Etwa 10 % aller gutartigen Knochentumore sind Osteoidosteome. Der Tumor tritt meist zwischen dem 10. und 20. Lebensjahr auf und betrifft das männliche Geschlecht drei Mal häufiger. Osteoidosteome bestehen aus einem stark vaskularisierten Kern bzw. Nidus, der von reaktiv verdichtetem, reifen Knochengewebe umgeben ist. Der Nidus findet sich typischerweise kortikal am Rand des Knochens gelegen. Das typische Symptom ist der lokale Schmerz, welcher bevorzugt nachts auftritt und auf die Gabe von Aspirin gut anspricht. Vorzugsweise sind Osteoidosteome in Ober- und Unterschenkelknochen lokalisiert. Die Tumore zeigen gewöhnlich kein Wachstum. Überschreitet der Nidus eine Größe von 1,5 cm wird der Tumor als Osteoblastom bezeichnet.

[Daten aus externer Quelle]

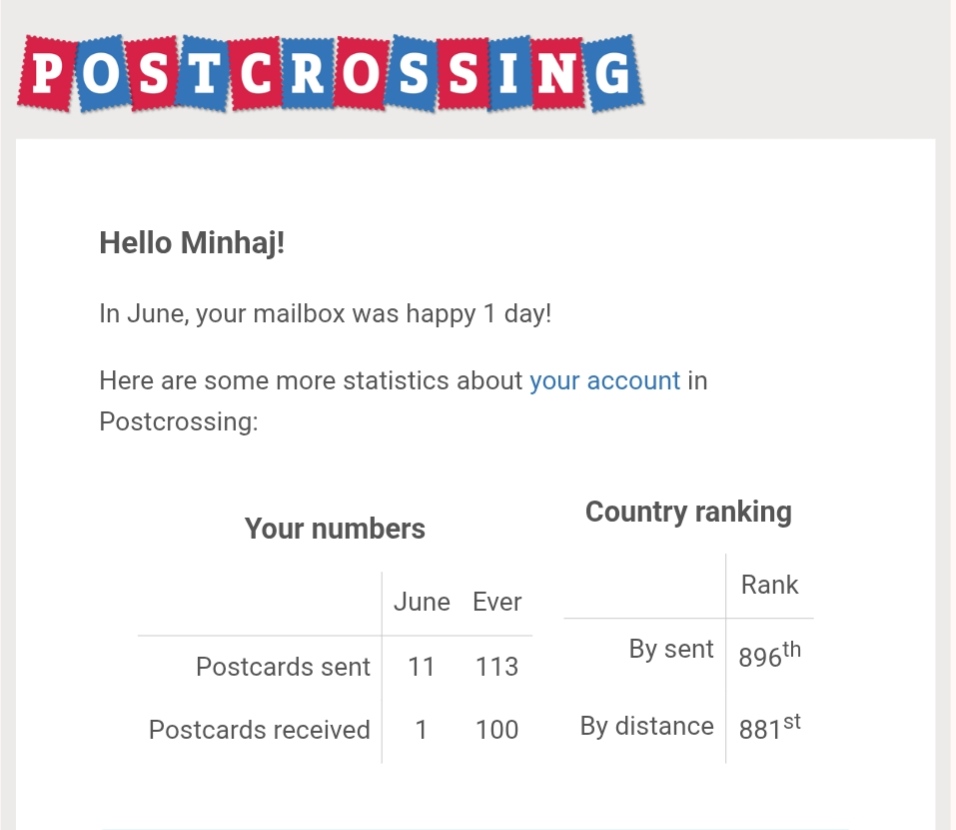Screen dimensions: 956x830
Task: Click the red P stamp in logo
Action: click(46, 74)
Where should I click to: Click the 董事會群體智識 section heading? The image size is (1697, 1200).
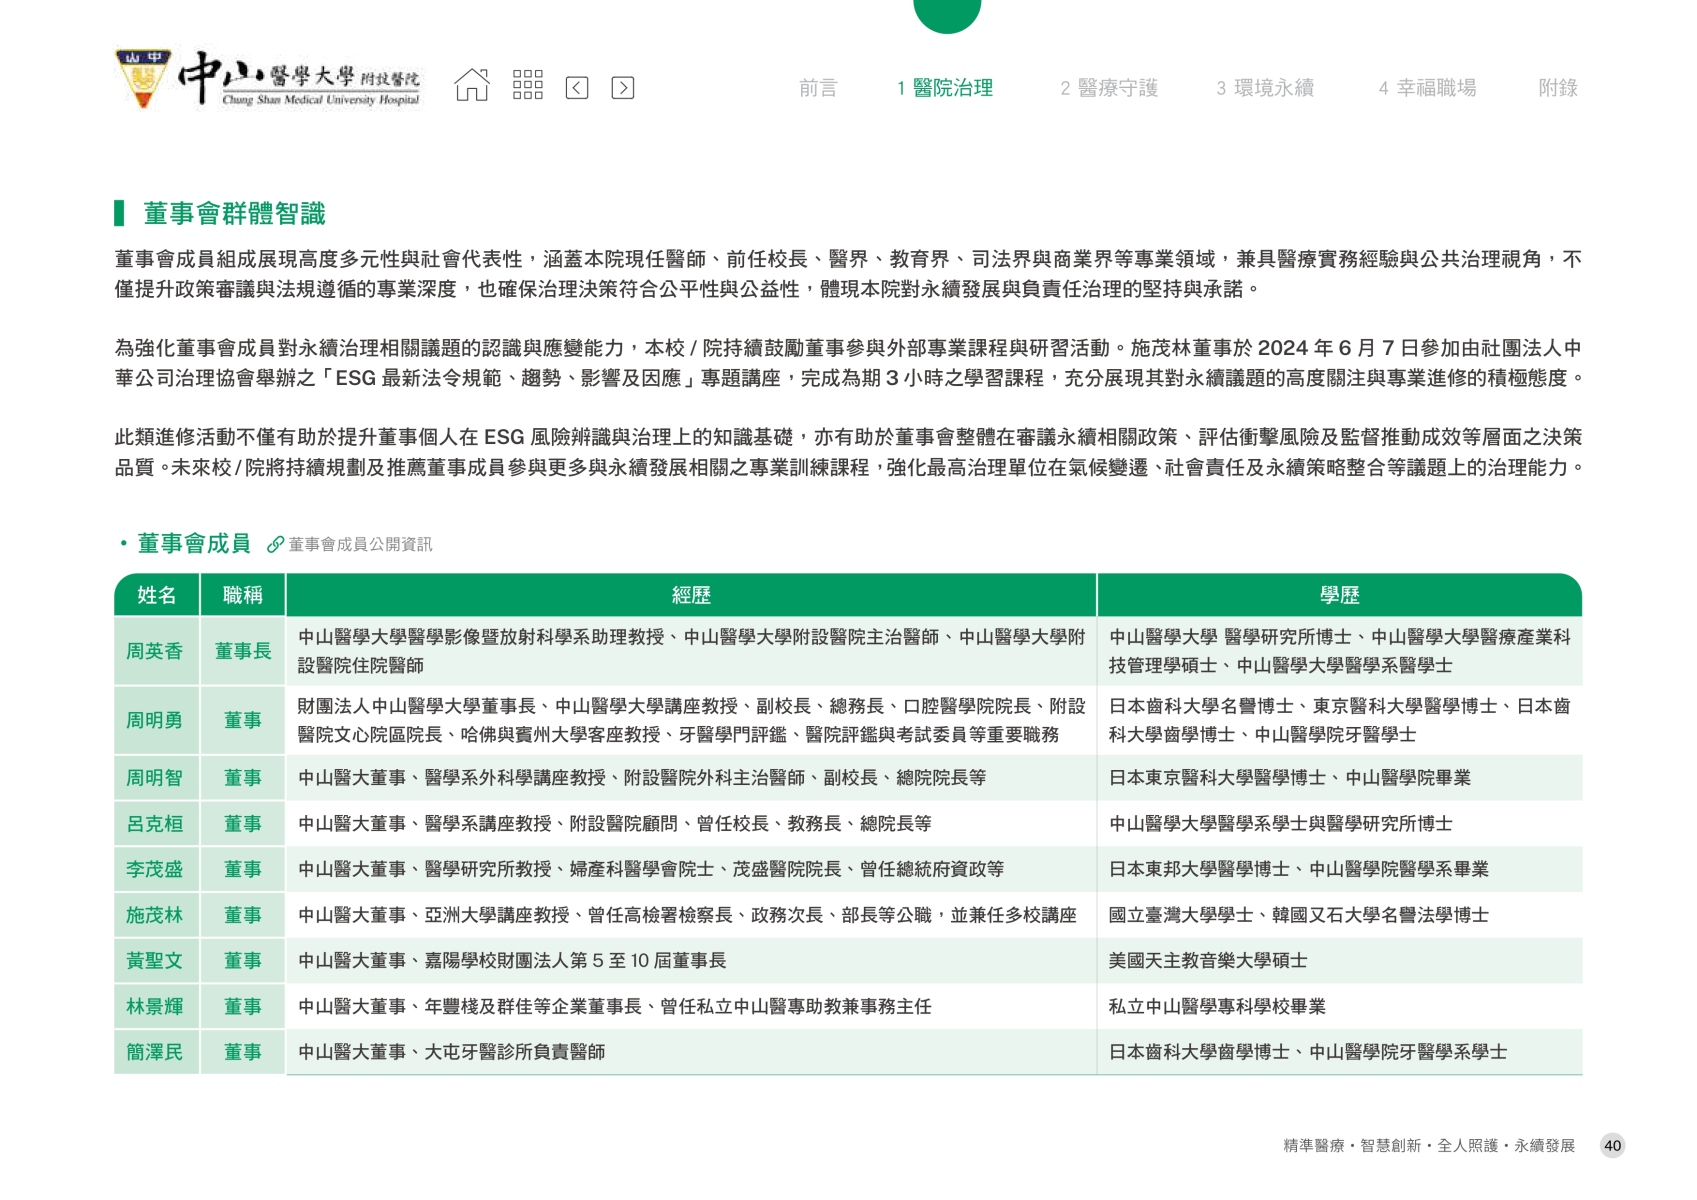tap(234, 214)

Knochentumor Therapie zur Beseitigung des Nidus'

Die Knochentumor Therapie besteht darin, den Nidus operativ zu entfernen. Dabei kommt es aber häufig zu einer Schädigung der im operativen Zugangsweg liegenden Muskeln, Sehnen und Weichteile bis hin zu Schädigungen der Nerven. Deshalb hat sich in der Zwischenzeit die thermische Ablation des Nidus durchgesetzt. Dazu wird CT-gesteuert eine Nadel in den Nidus vorgeführt und an der Spitze erhitzt. Das in der Literatur am häufigsten erwähnte thermische Verfahren zur Behandlung des Osteoidosteoms stellt die CT-gesteuerte Radiofrequenzablation dar. Die thermische Ablation des Nidus bringt ausgezeichnete klinische Resultate hervor und wird als minimal-invasiv bezeichnet. Alternativ kann beim Vorliegen eines Osteoidosteoms auch eine symptomatische Behandlung mit Aspirin oder anderen NSAR erfolgen.

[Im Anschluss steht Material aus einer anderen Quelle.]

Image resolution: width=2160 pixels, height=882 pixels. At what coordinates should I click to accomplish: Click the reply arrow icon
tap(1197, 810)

Um eine minimal-invasive Radiofrequenzablation oder gar Operation zu umgehen, bietet sich die MR-gesteuerte Therapie mit fokussierten Ultraschallwellen an. Die MRgFUS Therapie ist völlig nicht-invasiv und kommt ohne Hautschnitt, Operation oder heiße Nadel aus. Mit Hilfe des MRT lässt sich der Nidus exakt lokalisieren. Alsdann werden die Ultraschallwellen, welche im Patientenlagerungstisch des MRT erzeugt werden, gebündelt und mit Hilfe der MR-Bildgebung zielsicher auf den Nidus fokussiert. Der wenige Millimeter große Brennpunkt, in dem Hitze zwischen 50-80° C erzeugt wird, wird 3-4 Mal aktiviert bis der Nidus nicht mehr vital ist. Sobald der Nidus zerstört ist kann dieser keinen Schmerz mehr erzeugen. Als Folge heilt der Nidus in den Knochen ein und das Osteoidosteom ist dauerhaft austherapiert.

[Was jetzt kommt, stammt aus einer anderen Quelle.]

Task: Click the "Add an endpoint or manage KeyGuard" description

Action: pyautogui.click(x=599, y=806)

Die Vorteile der MRgFUS Knochentumor Hilfe selbst gegenüber der wenig-invasiven Radiofrequenzablation liegen auf der Hand. Da es sich um den gleichen therapeutischen Ansatz (= thermische Ablation des Nidus) handelt, ist der Effekt der Therapie vergleichbar. Alle Publikationen zeigen einen Erfolg der thermischen Ablation größer 90%, zudem tritt der Behandlungseffekt sofort und dauerhaft ein. Die MRgFUS Therapie erfolgt, wie die anderen Behandlungen auch, im Rahmen einer Vollnarkose und verschont grundsätzlich kritische Strukturen wie angrenzende Nerven. Dadurch sind die Behandlungsrisiken auf das geringst mögliche Maß reduziert. Wir betrachten daher die MR-gesteuerte Therapie des Osteoidosteoms mit fokussierten Ultraschallwellen als Methode der Wahl. Die anderen Verfahren kommen nur zum Einsatz, wenn der Nidus mit Ultraschallwellen nicht erreicht werden kann.

Literatur:

Osteoid Osteoma: MR-guided Focused Ultrasound for Entirely Noninvasive Treatment. Napoli A. et al. Radiology 2013; 267 (2): 514-521.